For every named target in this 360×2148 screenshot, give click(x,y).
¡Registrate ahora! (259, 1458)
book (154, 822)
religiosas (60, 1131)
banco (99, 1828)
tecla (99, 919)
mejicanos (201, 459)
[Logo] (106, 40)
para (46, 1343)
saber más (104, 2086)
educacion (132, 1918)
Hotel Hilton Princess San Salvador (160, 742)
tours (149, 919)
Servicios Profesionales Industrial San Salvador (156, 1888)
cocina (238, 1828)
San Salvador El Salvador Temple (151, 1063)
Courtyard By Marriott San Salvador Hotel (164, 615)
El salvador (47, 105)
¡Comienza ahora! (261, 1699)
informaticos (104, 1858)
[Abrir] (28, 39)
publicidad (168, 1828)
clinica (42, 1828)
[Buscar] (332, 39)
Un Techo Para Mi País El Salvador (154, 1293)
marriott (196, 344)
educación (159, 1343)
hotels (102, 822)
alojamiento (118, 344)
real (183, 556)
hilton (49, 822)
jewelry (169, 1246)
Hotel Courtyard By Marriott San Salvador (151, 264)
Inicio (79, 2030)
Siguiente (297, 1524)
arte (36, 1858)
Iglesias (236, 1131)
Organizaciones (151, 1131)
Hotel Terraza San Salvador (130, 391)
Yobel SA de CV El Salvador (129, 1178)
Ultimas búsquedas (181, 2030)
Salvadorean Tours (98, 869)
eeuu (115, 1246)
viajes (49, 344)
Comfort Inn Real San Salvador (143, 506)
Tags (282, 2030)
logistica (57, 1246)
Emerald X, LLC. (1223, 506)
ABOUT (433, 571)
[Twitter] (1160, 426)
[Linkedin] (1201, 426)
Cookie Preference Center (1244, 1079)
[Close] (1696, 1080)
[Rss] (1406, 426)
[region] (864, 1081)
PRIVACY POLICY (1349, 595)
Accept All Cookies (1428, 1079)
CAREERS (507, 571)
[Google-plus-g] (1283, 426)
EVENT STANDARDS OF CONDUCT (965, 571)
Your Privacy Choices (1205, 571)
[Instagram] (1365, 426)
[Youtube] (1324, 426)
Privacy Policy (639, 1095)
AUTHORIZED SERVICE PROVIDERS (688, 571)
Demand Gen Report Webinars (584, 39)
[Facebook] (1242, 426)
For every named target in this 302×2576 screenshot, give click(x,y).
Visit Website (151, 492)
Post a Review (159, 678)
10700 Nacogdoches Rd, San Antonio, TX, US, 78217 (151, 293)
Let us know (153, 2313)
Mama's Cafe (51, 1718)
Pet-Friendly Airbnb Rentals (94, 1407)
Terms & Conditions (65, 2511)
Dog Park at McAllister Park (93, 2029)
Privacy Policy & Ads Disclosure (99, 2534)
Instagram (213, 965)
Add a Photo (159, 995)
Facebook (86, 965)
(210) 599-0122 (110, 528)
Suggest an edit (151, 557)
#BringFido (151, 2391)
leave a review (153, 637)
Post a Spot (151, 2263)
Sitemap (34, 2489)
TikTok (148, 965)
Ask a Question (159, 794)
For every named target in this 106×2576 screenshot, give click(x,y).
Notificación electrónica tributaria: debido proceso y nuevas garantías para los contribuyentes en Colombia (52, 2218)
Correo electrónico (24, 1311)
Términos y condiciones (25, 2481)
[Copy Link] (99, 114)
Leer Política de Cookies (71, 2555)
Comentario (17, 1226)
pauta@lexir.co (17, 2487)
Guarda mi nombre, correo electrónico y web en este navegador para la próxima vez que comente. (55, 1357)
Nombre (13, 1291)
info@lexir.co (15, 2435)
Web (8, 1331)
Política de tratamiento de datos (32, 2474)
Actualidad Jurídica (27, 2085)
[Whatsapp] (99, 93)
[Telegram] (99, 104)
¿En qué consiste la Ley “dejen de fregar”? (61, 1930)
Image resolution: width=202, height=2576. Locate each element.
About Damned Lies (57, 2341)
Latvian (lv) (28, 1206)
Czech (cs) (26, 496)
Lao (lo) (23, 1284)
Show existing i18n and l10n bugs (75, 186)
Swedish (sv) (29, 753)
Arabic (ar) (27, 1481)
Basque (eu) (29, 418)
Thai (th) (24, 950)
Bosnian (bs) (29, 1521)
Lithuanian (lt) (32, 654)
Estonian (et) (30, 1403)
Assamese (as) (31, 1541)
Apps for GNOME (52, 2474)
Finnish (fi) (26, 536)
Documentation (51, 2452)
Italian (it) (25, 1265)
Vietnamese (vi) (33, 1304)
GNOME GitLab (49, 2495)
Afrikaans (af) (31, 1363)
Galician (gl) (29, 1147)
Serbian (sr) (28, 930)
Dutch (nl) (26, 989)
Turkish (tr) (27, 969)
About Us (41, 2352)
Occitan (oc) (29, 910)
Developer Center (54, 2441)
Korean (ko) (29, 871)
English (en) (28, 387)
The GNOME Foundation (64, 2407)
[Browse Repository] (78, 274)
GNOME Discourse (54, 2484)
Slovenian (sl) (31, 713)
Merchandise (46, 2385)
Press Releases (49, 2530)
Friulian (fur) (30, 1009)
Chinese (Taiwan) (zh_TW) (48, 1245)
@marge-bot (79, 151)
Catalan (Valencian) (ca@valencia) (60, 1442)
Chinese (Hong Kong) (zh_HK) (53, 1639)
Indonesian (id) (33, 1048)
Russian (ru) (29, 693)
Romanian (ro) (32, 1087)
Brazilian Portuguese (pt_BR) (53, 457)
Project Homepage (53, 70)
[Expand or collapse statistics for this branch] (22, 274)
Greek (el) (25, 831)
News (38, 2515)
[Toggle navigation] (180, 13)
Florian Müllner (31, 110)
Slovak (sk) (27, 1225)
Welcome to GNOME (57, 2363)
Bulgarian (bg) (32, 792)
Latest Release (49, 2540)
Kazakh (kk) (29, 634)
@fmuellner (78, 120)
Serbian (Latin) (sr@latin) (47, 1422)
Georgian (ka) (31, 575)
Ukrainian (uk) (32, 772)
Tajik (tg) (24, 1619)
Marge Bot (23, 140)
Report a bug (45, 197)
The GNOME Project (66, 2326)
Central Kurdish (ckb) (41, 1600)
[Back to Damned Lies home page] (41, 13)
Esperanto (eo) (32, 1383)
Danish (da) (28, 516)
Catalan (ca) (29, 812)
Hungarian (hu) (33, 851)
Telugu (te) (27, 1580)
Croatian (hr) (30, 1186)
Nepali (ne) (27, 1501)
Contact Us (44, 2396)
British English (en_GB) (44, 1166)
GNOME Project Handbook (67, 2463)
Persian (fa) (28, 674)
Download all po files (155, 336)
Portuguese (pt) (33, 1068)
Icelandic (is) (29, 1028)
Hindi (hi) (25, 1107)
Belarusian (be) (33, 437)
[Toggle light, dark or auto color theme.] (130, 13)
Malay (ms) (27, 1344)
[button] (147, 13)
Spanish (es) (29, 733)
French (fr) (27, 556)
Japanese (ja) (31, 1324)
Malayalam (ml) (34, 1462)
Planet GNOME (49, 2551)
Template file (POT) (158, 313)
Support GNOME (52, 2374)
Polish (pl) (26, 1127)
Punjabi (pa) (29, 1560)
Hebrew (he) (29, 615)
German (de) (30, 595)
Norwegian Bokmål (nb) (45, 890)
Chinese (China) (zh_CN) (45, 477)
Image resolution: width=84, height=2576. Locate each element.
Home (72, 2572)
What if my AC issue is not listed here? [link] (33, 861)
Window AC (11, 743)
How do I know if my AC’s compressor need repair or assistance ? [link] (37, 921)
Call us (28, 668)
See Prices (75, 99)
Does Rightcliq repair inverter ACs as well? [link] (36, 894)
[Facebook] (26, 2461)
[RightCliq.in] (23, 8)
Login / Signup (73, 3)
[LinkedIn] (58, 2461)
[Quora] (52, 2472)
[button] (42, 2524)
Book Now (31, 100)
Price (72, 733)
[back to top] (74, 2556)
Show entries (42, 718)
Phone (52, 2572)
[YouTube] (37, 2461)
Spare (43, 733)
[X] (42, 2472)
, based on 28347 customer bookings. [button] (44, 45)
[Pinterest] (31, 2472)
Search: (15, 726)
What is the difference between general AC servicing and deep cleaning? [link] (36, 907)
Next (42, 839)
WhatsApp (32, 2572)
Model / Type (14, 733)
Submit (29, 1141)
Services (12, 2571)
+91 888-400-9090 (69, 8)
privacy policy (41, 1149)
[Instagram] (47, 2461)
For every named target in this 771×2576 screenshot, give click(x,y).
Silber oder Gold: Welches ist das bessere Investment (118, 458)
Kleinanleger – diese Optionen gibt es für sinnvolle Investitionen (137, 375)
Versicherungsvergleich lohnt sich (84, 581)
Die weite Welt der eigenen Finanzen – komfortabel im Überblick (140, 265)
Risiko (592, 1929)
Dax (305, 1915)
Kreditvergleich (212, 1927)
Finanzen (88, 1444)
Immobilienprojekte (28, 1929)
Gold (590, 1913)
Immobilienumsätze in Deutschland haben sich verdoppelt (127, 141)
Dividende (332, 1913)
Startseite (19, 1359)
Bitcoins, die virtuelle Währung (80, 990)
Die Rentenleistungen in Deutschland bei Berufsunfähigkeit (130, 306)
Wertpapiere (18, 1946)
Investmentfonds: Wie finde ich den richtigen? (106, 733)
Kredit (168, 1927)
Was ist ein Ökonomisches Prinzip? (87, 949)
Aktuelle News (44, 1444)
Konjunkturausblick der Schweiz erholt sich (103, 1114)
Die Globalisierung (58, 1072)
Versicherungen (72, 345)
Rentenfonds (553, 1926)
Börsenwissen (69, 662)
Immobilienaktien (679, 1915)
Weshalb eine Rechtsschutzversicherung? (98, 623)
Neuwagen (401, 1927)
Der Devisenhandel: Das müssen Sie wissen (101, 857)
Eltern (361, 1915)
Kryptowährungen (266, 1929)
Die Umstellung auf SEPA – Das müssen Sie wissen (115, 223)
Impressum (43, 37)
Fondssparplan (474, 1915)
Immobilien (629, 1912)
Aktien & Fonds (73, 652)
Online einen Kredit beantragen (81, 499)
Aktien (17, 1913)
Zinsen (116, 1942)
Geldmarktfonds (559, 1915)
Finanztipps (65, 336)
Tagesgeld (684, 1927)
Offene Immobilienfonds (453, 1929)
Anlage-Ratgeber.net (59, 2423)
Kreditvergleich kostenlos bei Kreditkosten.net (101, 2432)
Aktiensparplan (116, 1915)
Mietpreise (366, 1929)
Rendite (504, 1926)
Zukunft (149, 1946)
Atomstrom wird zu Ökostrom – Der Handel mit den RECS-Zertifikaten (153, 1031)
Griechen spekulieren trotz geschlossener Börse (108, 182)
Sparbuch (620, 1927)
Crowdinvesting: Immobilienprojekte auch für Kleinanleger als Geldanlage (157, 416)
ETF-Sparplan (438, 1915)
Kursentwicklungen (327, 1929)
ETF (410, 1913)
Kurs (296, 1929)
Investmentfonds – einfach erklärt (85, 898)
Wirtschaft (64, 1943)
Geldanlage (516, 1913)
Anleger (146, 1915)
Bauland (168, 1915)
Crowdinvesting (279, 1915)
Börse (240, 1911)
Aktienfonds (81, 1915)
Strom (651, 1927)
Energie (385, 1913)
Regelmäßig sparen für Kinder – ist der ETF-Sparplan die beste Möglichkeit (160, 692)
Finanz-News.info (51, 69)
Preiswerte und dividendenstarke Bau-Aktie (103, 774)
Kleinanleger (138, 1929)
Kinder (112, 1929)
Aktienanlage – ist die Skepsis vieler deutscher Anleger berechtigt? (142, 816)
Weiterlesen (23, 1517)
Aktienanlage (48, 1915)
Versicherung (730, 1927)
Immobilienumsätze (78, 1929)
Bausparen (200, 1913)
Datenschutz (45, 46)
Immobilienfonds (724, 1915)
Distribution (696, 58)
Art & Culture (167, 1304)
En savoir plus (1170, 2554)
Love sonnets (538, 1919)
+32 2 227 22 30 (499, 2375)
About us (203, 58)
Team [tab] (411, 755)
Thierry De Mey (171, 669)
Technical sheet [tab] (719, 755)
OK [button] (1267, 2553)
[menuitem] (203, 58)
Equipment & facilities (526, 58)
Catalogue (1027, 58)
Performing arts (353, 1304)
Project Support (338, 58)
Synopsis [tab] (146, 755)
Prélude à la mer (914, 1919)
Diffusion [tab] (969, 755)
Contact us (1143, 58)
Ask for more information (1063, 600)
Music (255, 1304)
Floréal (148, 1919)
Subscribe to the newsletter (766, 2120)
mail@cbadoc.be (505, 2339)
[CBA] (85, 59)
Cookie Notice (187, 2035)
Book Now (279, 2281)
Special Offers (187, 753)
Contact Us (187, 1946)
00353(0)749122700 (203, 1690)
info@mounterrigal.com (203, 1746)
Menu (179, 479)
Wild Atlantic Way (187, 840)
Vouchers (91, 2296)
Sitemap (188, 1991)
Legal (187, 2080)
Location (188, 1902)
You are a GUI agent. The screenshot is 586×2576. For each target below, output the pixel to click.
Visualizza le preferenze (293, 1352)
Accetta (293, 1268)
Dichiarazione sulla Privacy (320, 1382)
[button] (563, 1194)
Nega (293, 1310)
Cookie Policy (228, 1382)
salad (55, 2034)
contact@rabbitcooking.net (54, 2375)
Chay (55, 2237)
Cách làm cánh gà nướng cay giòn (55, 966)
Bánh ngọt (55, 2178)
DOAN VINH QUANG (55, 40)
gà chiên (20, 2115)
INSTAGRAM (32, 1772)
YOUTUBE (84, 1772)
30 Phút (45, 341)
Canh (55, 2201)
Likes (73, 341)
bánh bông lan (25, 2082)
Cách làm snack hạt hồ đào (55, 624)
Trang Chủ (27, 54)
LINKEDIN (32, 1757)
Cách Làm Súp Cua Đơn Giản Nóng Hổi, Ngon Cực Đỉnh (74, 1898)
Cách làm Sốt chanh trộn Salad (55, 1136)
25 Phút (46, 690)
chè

◆ **Exercise**
Out of the data above, return each line where the word "Portuguese" can be found.

◆ **Task answer**
Brazilian Portuguese (pt_BR) (53, 457)
Portuguese (pt) (33, 1068)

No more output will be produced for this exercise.